Multi-agent LLM pipeline that auto-generates themes from clinical transcripts and optionally adapts with RLHF

June 30, 20258 min

Overview

Production Readiness

0.4

Novelty Score

0.6

Cost Impact Score

0.6

Citation Count

0

Authors

Seungjun Yi, Joakim Nguyen, Huimin Xu, Terence Lim, Andrew Well, Mia Markey, Ying Ding

Links

Abstract / PDF

Why It Matters For Business

Auto-TA can turn large sets of interview transcripts into actionable themes quickly. That lets health services, product teams, and research groups scale qualitative analysis without hiring proportional human coders. However, you must validate output quality and watch for domain drift.

Summary TLDR

Auto-TA is a multi-agent LLM pipeline that converts clinical interview transcripts into codified themes without manual coding. Role-conditioned agents (coder, theme-generator, feedback) run end-to-end and can optionally use RLHF (PPO + binary human rewards) to tune theme quality. On a 9-transcript AAOCA subset, identity-conditioned agents raised credibility scores by about 11–16 points versus a no-identity baseline, but standard surface metrics remain low and the system is sensitive to prompts and domain.

Problem Statement

Manual thematic analysis of clinical narratives is slow, costly, and hard to scale. Existing LLM approaches often still require full human transcript review. The paper asks: can we fully automate end-to-end thematic analysis to scale qualitative insights for clinical use?

Main Contribution

Auto-TA: an end-to-end multi-agent LLM pipeline that generates codes and themes from unstructured clinical transcripts without manual coding.

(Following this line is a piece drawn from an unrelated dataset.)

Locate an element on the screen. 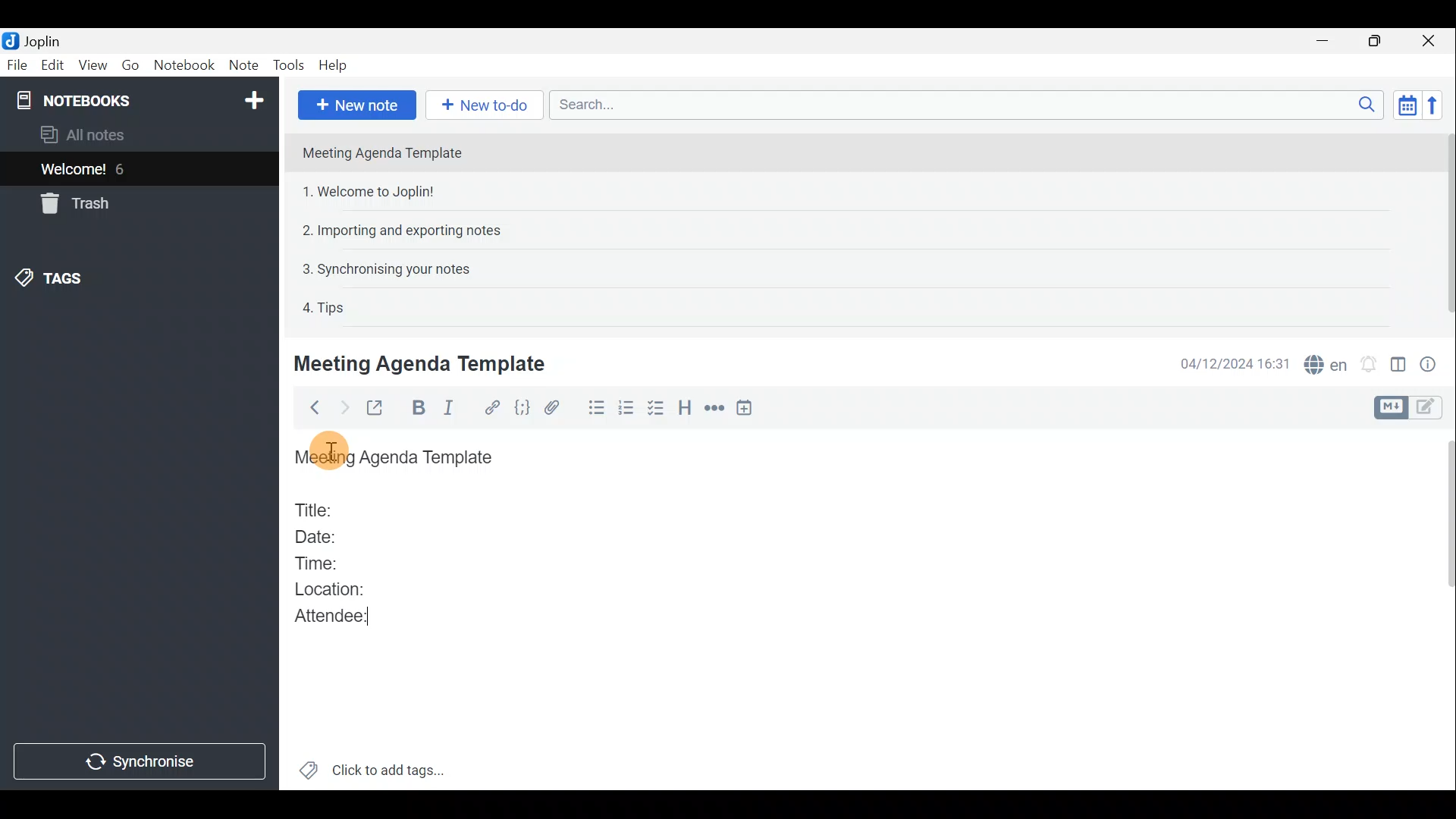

Identity-conditioned multi-agent design: coder agents with domain personas (e.g., cardiac surgeon, researcher, layperson) plus theme-generation and feedback agents to refine outputs.

Optional RLHF integration: a PPO-based loop using binary human rewards and a reward model to adapt theme generation toward human preferences (implementation in progress).

Key Findings

Assigning domain identities to coder agents substantially improved credibility scores.

NumbersCredibility baseline 82.13 → Cardiac Surgeon 98.41 (+16.28)

Auto-TA runs quickly on medium transcripts.

NumbersUnder 10 minutes per ~10k-word transcript (authors' claim)

Standard surface metrics show low alignment even when themes are meaningfully related.

NumbersBidirectional cosine baseline 0.132 ±0.027; many identity agents lower (e.g., Cardiac Surgeon 0.115)

Transferability and dependability are modest but usable across this dataset.

NumbersDependability D baseline 0.400; Transferability T baseline 0.308; identity gains up to +0.027 in T

RLHF is supported by design but not fully deployed in this study.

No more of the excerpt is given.